Dataset records:
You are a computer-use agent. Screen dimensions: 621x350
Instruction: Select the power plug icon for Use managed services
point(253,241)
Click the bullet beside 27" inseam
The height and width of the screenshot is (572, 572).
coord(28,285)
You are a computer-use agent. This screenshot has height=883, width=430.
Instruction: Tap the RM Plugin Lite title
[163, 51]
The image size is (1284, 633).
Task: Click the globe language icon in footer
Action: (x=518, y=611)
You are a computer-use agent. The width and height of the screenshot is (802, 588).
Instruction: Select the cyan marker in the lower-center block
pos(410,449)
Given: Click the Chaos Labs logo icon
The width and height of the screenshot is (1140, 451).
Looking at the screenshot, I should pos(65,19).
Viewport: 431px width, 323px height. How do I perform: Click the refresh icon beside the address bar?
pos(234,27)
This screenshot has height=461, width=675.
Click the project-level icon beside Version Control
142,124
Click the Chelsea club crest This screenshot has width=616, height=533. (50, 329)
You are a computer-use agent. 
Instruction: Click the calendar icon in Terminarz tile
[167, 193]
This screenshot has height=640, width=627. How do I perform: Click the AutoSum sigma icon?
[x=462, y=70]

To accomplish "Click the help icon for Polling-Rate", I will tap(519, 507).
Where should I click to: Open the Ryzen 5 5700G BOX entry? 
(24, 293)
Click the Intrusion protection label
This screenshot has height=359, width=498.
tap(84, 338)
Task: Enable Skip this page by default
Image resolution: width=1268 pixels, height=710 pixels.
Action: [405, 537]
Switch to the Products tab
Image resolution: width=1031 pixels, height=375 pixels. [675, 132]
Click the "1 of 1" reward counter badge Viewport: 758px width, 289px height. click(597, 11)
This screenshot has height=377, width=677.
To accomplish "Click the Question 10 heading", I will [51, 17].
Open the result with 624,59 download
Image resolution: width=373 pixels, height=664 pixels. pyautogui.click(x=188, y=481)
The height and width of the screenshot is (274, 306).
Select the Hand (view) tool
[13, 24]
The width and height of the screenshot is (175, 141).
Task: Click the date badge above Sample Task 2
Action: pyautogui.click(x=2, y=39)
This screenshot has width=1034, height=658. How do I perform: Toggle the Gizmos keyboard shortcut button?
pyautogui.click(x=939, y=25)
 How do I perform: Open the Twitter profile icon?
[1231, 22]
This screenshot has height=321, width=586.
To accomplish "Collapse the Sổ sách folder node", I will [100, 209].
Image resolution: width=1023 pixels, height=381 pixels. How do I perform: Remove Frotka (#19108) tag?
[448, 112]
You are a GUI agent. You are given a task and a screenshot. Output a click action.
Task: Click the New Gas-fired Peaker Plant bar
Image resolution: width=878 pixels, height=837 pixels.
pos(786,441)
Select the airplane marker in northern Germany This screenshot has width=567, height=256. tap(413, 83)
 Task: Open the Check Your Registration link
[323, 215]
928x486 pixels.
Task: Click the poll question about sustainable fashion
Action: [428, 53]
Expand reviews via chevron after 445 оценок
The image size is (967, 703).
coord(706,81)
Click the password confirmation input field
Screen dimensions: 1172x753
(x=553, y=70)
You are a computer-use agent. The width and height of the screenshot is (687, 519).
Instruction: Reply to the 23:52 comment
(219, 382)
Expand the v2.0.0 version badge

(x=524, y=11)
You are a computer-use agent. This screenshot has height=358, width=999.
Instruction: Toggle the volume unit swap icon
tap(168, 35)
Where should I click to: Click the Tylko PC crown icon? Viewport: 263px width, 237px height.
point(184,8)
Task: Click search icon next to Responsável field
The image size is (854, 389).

Task to complete: Retype the material. Keep it exact.

Response to the exercise:
You are a computer-use agent. Screen dimensions: 621x350
Instruction: Select the power plug icon for Use managed services
point(253,241)
Click the bullet beside 27" inseam
The height and width of the screenshot is (572, 572).
coord(28,285)
You are a computer-use agent. This screenshot has height=883, width=430.
Instruction: Tap the RM Plugin Lite title
[163, 51]
The image size is (1284, 633).
Task: Click the globe language icon in footer
Action: (x=518, y=611)
You are a computer-use agent. The width and height of the screenshot is (802, 588).
Instruction: Select the cyan marker in the lower-center block
pos(410,449)
Given: Click the Chaos Labs logo icon
The width and height of the screenshot is (1140, 451).
Looking at the screenshot, I should pos(65,19).
Viewport: 431px width, 323px height. How do I perform: Click the refresh icon beside the address bar?
pos(234,27)
This screenshot has height=461, width=675.
Click the project-level icon beside Version Control
142,124
Click the Chelsea club crest This screenshot has width=616, height=533. (50, 329)
You are a computer-use agent. 
Instruction: Click the calendar icon in Terminarz tile
[167, 193]
This screenshot has height=640, width=627. How do I perform: Click the AutoSum sigma icon?
[x=462, y=70]

To accomplish "Click the help icon for Polling-Rate", I will tap(519, 507).
Where should I click to: Open the Ryzen 5 5700G BOX entry? 
(24, 293)
Click the Intrusion protection label
This screenshot has height=359, width=498.
tap(84, 338)
Task: Enable Skip this page by default
Image resolution: width=1268 pixels, height=710 pixels.
Action: [405, 537]
Switch to the Products tab
Image resolution: width=1031 pixels, height=375 pixels. [675, 132]
Click the "1 of 1" reward counter badge Viewport: 758px width, 289px height. click(597, 11)
This screenshot has height=377, width=677.
To accomplish "Click the Question 10 heading", I will [51, 17].
Open the result with 624,59 download
Image resolution: width=373 pixels, height=664 pixels. pyautogui.click(x=188, y=481)
The height and width of the screenshot is (274, 306).
Select the Hand (view) tool
[13, 24]
The width and height of the screenshot is (175, 141).
Task: Click the date badge above Sample Task 2
Action: pyautogui.click(x=2, y=39)
This screenshot has width=1034, height=658. How do I perform: Toggle the Gizmos keyboard shortcut button?
pyautogui.click(x=939, y=25)
 How do I perform: Open the Twitter profile icon?
[1231, 22]
This screenshot has height=321, width=586.
To accomplish "Collapse the Sổ sách folder node", I will [100, 209].
Image resolution: width=1023 pixels, height=381 pixels. How do I perform: Remove Frotka (#19108) tag?
[448, 112]
You are a GUI agent. You are given a task and a screenshot. Output a click action.
Task: Click the New Gas-fired Peaker Plant bar
Image resolution: width=878 pixels, height=837 pixels.
pos(786,441)
Select the airplane marker in northern Germany This screenshot has width=567, height=256. tap(413, 83)
 Task: Open the Check Your Registration link
[323, 215]
928x486 pixels.
Task: Click the poll question about sustainable fashion
Action: [428, 53]
Expand reviews via chevron after 445 оценок
The image size is (967, 703).
coord(706,81)
Click the password confirmation input field
Screen dimensions: 1172x753
(x=553, y=70)
You are a computer-use agent. The width and height of the screenshot is (687, 519).
Instruction: Reply to the 23:52 comment
(219, 382)
Expand the v2.0.0 version badge

(x=524, y=11)
You are a computer-use agent. This screenshot has height=358, width=999.
Instruction: Toggle the volume unit swap icon
tap(168, 35)
Where should I click to: Click the Tylko PC crown icon? Viewport: 263px width, 237px height.
point(184,8)
Task: Click search icon next to Responsável field
The image size is (854, 389).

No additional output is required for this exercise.